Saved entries

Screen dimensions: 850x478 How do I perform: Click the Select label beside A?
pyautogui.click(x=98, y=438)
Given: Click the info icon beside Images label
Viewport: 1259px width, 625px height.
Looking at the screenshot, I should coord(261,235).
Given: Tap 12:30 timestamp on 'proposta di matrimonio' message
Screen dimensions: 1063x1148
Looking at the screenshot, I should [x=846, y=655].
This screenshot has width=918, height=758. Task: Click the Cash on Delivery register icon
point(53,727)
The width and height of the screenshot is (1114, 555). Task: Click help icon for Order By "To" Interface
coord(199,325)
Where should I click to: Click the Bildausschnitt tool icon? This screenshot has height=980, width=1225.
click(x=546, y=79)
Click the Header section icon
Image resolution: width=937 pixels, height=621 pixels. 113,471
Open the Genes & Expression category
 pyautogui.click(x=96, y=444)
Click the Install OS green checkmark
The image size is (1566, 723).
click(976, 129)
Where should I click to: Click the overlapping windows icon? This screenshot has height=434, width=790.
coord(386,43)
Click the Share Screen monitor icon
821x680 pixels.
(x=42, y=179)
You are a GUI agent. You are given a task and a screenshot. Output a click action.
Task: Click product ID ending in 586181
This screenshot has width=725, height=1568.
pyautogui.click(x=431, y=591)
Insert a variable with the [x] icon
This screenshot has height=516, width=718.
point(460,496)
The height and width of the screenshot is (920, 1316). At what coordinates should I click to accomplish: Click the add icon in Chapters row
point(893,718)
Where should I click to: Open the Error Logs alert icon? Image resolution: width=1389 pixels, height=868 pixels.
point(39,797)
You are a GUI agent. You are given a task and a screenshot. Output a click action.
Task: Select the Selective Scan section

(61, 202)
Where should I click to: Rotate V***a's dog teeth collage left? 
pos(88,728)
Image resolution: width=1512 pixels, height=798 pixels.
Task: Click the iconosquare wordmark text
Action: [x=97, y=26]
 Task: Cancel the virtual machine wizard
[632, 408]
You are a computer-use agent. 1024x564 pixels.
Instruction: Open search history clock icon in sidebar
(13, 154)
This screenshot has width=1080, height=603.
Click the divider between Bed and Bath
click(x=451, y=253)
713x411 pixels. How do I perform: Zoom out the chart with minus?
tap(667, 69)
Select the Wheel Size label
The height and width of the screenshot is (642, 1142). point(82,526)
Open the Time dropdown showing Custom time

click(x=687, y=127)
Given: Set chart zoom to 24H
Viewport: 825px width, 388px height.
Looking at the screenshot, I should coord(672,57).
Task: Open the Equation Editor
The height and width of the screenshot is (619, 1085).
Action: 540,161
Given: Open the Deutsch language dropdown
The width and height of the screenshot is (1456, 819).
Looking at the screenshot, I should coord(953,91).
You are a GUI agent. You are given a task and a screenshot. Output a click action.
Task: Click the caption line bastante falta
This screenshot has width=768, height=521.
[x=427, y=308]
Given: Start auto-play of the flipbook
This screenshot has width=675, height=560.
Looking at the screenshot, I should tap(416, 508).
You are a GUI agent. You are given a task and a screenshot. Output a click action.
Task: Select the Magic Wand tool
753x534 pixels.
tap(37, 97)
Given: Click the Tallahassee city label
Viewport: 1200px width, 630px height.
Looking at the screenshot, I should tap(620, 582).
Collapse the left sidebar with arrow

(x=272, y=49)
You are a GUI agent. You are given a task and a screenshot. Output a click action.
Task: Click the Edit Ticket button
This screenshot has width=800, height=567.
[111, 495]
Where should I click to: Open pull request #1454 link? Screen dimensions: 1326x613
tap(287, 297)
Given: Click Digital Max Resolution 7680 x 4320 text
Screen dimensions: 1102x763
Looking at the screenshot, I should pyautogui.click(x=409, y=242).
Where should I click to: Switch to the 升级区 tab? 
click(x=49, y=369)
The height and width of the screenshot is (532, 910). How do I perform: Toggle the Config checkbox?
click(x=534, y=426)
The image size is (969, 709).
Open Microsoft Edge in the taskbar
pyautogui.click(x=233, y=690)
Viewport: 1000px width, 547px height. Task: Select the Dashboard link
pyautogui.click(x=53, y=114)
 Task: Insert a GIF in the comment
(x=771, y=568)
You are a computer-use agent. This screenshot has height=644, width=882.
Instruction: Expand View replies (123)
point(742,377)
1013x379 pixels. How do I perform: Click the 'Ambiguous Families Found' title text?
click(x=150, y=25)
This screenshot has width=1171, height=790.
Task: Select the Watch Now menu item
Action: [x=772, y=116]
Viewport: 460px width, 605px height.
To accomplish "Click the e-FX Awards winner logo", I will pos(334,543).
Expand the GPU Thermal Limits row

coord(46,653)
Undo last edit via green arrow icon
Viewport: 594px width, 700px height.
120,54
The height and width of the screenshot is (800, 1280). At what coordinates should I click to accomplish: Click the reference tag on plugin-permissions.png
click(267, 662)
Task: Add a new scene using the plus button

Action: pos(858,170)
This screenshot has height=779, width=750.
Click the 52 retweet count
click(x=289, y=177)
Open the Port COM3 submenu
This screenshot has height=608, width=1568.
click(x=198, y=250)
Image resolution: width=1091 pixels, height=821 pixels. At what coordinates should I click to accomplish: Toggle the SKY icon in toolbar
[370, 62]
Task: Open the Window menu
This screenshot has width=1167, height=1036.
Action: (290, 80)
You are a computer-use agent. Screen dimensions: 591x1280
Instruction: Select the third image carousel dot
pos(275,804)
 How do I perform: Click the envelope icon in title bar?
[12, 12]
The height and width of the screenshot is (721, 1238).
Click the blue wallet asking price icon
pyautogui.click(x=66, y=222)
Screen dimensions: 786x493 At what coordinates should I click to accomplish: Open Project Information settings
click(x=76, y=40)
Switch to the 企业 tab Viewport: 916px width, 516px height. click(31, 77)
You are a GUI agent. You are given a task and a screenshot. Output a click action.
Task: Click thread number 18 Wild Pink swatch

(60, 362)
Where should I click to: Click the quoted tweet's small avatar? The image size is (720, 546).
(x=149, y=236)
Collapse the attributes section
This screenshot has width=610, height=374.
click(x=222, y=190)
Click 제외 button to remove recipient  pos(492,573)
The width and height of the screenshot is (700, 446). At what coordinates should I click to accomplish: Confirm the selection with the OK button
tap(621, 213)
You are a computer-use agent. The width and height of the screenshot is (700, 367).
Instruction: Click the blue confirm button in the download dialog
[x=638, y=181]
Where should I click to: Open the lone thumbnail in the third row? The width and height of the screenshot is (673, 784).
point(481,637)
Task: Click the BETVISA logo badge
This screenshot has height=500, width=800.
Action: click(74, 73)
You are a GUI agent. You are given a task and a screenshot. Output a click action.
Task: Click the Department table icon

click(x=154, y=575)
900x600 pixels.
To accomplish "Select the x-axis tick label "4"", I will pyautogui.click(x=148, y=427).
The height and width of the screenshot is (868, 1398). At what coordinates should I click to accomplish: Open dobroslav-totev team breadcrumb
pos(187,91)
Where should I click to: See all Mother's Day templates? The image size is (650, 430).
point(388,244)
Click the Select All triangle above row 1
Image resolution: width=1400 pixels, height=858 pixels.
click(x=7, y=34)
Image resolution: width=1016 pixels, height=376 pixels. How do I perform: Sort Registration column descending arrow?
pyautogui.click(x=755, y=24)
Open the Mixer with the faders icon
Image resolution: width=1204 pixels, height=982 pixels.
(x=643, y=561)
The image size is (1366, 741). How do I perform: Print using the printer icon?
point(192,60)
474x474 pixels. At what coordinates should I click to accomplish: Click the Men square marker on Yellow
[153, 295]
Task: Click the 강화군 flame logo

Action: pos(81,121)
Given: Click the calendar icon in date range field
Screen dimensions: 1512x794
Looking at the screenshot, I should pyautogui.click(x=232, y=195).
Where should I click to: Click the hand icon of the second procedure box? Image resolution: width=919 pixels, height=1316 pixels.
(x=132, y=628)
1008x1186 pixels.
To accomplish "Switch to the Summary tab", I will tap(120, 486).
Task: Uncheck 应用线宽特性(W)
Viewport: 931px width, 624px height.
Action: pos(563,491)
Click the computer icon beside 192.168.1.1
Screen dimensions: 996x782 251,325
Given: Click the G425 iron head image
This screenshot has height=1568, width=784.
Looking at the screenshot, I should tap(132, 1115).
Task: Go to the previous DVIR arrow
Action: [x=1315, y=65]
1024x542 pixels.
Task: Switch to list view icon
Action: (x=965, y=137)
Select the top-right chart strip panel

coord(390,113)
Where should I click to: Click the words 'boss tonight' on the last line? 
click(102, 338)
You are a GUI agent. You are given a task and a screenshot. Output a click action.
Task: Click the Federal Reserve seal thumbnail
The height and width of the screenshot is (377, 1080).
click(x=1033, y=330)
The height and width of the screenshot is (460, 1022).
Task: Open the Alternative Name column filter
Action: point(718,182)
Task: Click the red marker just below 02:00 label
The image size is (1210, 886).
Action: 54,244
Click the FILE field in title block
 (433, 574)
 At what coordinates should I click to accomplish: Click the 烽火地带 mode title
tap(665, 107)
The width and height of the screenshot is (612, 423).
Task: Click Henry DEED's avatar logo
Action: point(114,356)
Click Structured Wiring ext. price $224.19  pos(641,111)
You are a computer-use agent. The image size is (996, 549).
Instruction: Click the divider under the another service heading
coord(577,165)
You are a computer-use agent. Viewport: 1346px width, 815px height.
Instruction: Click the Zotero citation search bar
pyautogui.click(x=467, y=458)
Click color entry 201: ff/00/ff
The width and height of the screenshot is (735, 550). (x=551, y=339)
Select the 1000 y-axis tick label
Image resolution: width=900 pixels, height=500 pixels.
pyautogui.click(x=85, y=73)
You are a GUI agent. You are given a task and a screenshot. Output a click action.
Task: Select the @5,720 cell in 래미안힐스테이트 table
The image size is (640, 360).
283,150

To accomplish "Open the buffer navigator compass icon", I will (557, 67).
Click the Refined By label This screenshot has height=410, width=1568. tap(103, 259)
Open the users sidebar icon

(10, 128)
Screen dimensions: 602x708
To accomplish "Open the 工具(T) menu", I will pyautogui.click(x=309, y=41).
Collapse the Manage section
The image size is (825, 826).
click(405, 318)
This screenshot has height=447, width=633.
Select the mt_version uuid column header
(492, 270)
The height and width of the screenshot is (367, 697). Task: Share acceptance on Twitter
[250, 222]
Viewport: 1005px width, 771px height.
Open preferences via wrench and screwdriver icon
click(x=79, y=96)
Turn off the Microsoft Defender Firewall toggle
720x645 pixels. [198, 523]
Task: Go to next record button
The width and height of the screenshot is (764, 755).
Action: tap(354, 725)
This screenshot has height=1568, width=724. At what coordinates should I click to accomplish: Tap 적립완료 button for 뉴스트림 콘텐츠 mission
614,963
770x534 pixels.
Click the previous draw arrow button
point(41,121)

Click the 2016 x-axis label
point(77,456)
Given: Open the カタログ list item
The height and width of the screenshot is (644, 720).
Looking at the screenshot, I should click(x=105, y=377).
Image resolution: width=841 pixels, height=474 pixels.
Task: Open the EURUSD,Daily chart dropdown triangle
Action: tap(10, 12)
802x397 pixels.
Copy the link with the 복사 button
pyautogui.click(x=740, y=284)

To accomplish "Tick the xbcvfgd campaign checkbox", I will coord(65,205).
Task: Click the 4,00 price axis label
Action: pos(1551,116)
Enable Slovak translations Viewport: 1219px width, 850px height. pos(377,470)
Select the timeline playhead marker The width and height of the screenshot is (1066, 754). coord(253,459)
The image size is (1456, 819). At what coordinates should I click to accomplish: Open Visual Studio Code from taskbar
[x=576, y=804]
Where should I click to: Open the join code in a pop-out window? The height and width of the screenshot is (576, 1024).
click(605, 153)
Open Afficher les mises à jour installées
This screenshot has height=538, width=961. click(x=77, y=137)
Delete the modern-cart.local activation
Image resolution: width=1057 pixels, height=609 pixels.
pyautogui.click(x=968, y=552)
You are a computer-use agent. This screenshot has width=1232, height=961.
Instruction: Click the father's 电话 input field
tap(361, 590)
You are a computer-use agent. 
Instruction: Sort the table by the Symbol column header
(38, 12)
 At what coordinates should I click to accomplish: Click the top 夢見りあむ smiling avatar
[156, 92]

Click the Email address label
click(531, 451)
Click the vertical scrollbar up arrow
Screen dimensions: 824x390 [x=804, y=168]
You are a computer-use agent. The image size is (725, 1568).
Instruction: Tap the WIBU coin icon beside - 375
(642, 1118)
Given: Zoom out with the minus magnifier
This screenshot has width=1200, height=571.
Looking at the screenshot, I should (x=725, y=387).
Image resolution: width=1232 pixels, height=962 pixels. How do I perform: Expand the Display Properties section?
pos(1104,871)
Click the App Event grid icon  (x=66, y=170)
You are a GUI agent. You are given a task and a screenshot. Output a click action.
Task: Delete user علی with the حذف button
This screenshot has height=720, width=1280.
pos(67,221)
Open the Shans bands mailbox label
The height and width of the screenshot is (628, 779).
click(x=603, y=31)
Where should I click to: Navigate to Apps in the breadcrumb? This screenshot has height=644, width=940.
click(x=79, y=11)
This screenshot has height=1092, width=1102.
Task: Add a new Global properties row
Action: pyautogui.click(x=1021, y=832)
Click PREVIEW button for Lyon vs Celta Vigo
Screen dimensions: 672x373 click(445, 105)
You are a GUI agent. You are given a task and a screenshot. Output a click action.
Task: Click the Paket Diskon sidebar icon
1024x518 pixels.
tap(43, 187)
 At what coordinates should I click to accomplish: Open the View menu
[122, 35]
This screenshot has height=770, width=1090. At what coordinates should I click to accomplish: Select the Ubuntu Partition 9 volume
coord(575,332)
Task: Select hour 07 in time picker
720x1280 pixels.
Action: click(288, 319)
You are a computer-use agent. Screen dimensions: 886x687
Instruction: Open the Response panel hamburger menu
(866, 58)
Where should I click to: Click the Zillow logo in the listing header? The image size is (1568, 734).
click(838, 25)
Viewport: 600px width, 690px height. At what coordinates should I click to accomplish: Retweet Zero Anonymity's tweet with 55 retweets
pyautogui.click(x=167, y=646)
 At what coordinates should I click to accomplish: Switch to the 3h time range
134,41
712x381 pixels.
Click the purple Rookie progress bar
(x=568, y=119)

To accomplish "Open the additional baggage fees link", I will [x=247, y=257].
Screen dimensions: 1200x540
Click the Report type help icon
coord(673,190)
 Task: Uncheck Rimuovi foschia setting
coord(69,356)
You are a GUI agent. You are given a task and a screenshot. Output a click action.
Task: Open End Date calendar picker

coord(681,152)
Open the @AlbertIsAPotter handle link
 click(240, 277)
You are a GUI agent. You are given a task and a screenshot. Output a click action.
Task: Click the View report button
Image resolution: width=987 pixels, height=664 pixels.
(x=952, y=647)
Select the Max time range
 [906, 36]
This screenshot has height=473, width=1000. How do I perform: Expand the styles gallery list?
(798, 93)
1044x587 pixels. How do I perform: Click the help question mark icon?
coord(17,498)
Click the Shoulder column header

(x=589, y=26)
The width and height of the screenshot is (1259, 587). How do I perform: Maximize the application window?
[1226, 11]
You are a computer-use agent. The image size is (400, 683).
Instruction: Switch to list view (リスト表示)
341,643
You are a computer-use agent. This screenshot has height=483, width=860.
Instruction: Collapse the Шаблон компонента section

- _YOUR TASK_
Reproduce exactly the entries above, limited to the lines from the one with "1013x379 pixels. How" through the one with "Switch to the 企业", both included.

- _RESPONSE BOX_
1013x379 pixels. How do I perform: Click the 'Ambiguous Families Found' title text?
click(x=150, y=25)
This screenshot has width=1171, height=790.
Task: Select the Watch Now menu item
Action: [x=772, y=116]
Viewport: 460px width, 605px height.
To accomplish "Click the e-FX Awards winner logo", I will pos(334,543).
Expand the GPU Thermal Limits row

coord(46,653)
Undo last edit via green arrow icon
Viewport: 594px width, 700px height.
120,54
The height and width of the screenshot is (800, 1280). At what coordinates should I click to accomplish: Click the reference tag on plugin-permissions.png
click(267, 662)
Task: Add a new scene using the plus button

Action: pos(858,170)
This screenshot has height=779, width=750.
Click the 52 retweet count
click(x=289, y=177)
Open the Port COM3 submenu
This screenshot has height=608, width=1568.
click(x=198, y=250)
Image resolution: width=1091 pixels, height=821 pixels. At what coordinates should I click to accomplish: Toggle the SKY icon in toolbar
[370, 62]
Task: Open the Window menu
This screenshot has width=1167, height=1036.
Action: (290, 80)
You are a computer-use agent. Screen dimensions: 591x1280
Instruction: Select the third image carousel dot
pos(275,804)
 How do I perform: Click the envelope icon in title bar?
[12, 12]
The height and width of the screenshot is (721, 1238).
Click the blue wallet asking price icon
pyautogui.click(x=66, y=222)
Screen dimensions: 786x493 At what coordinates should I click to accomplish: Open Project Information settings
click(x=76, y=40)
Switch to the 企业 tab Viewport: 916px width, 516px height. click(31, 77)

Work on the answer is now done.